Ein klares "Warten wir mal ab" kommt auch von der CDU. Entscheidend sei der Bau des "Jahrhundertprojekts" Stadtschloss, meint der CDU-Kulturpolitiker Michael Braun, der das Ganze für eine "Sommerlochdebatte" hält: "Man sollte jetzt eins nach dem anderen machen."

Freilich kann Schmitz seine Rechnung ohne den Senat gemacht haben. "Im Koalitionsvertrag steht, dass das Planwerk Innenstadt Gültigkeit hat, und das sieht an dieser Stelle einen öffentlichen Grünraum vor", bekräftigt Senatsbaudirektorin Regula Lüscher gegenüber der taz.
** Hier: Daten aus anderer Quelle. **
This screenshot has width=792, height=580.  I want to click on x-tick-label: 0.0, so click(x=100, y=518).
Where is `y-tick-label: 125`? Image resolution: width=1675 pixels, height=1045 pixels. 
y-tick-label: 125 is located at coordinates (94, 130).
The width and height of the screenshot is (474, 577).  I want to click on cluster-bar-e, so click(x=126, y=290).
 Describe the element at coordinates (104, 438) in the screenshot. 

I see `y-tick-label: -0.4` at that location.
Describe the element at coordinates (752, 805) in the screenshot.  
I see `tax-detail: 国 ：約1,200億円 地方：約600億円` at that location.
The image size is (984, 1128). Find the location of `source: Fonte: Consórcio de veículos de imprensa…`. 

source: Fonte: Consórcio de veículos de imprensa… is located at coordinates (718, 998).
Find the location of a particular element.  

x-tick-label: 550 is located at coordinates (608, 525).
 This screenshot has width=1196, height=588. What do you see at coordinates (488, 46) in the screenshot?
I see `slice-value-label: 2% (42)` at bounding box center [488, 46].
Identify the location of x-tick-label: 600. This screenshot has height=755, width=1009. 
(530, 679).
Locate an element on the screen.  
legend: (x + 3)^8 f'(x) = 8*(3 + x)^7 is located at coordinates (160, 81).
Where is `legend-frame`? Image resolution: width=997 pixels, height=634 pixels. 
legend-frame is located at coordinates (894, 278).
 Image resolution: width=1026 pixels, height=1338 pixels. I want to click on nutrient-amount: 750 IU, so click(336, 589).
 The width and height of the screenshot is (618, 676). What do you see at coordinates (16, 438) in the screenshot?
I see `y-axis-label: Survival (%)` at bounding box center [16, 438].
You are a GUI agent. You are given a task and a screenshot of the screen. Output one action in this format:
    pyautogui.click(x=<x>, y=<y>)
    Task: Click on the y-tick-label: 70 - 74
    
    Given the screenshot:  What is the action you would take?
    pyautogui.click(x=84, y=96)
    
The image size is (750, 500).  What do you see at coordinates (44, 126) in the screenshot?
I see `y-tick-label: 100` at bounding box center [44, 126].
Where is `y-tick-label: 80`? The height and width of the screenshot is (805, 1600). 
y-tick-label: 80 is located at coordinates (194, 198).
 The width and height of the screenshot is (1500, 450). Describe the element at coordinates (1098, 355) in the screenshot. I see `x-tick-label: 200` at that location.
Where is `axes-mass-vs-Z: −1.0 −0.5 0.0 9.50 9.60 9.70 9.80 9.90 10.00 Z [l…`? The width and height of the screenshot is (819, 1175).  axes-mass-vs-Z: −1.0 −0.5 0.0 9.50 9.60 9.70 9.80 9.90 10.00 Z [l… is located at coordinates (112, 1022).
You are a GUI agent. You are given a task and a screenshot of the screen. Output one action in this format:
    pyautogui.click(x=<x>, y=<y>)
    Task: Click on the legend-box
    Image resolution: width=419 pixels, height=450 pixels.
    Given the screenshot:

Ihre Verwaltung habe zusammen mit dem Bezirk Mitte deshalb ein Gutachten in Auftrag gegeben, "das die Qualifizierung des Freiraums zum Ziel hat".

Allerdings räumt auch Lüscher ein, dass mit der Fertigstellung des Humboldt-Forums der Druck auf das Marx-Engels-Forum und die Fläche vor dem Roten Rathaus zunehmen könnte. "Wir werden deshalb zu gegebener Zeit auch ein städtebauliches Verfahren einleiten", so Lüscher.

Vorerst aber wird das Testgelände für einen neuen Architekturstreit anderweitig genutzt. "Bis 2017 werden fast auf dem gesamten Marx-Engels-Forum Baustelleneinrichtungen stehen", kündigt Baudirektorin Lüscher an. Das betreffe sowohl die Einrichtungen für den Bau des Stadtschlosses als auch die Baustellen für die U-Bahnhöfe Rathaus und Humboldt-Forum.